You guessed it…..the problem was a blood clot and they amputated his leg the next day.
"The next day?" That would have required a blood clot the size of his head. They wouldn't have needed to scan him, they could have just held him up to the light to see that.
We don't even amputate black, gangrenous body parts within 24 hours.
Seriously, guys, let's just sit around telling 3rd grade campfire horror stories.
Like the amputated hand that wouldn't die.
Or the Chicken heart That Ate New York.
https://www.youtube.com/watch?v=fE0hHEtkkQA
In a follow-up, I told the host I sincerely apologize for any trouble to which I put him, and I meant it. I'll also be skipping Kenny's site for the foreseeable future, without further discussion or decision. He'll do fine with or without my commentary contributions. It's absolutely his site, and any host can cultivate the commentariat he or she values. I have no desire to make his day harder, and Kenny's actual postings run from interesting to cringeworthy to hilarious, and ten days out of nine, Knuckledraggin' is a better news outlet than anything in the MSM, on any level. You should go there, regularly.

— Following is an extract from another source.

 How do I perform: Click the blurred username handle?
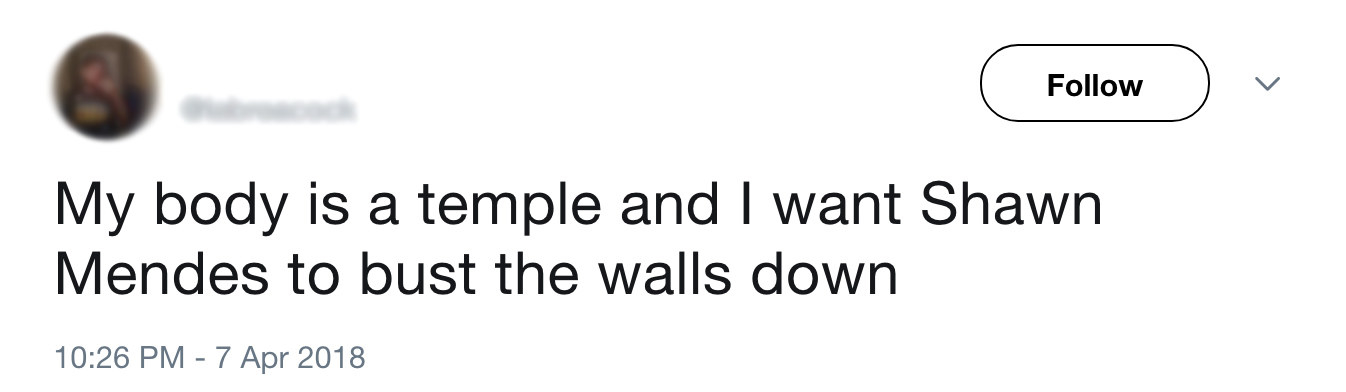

Look, I get these two facts:
(And notice, please, the typical Internet meme on that second one - that I corrected there - gets it wrong by noting incorrectly "Even if you win, you're still a retard". Comedy is hard, Internet Minions of Stupidity. If you can't do the joke without bungling the punchline, stay on the porch with the small dogs. Just me, being a fucking ray of sunshine again.)
Like all other informational media (magazines, newspapers, TV, etc.) there are two groups of people who post on the Internet:
A) Those who know what they're talking about, and
B) Those who don't.
Group B is further divided:
1) Those who don't know what they don't know. Those are the Ignorant.
2) Those who don't care what they don't know. Those are the Stupid.
It's not a crime to be ignorant. It's even curable, if you wish, with minimal effort.
But the only check on stupidity is fastballs, thrown up high near the chin.
And those groups are not represented by proportional quantities. Signal to noise on the 'net is about 1:10, on a good day, and 1:100 from some places. So if you're Ignorant, unf*ck yourself. If you're Stupid, STFU.
There's a corollary to those undeniable truths, boys and girls:
If you put on your feathered hat, and wing suit, and stick pinfeathers up your ass, then wander onto the grounds of the Turkey Shoot, hide in the bushes, and say "Gobble! gobble!", like any other total jackass, you don't get to piss, whine, and moan when you're awarded an ass-full of shotgun pellets for your efforts.
In fact, there's only one proper response to getting flamed for stupidity on the internet, from victim, witness, or sitehost:
So if anything I wrote, here, or anywhere else, has your sphincter aflame, I urge you to fill one of those out, in haste, and send it to someone who cares.
Your mommy, your congressweasel, Bill Gates, or whomever.
And then carefully untwist your panties.
Then put on your footie pajamas, and go have some hot cocoa. Like you do.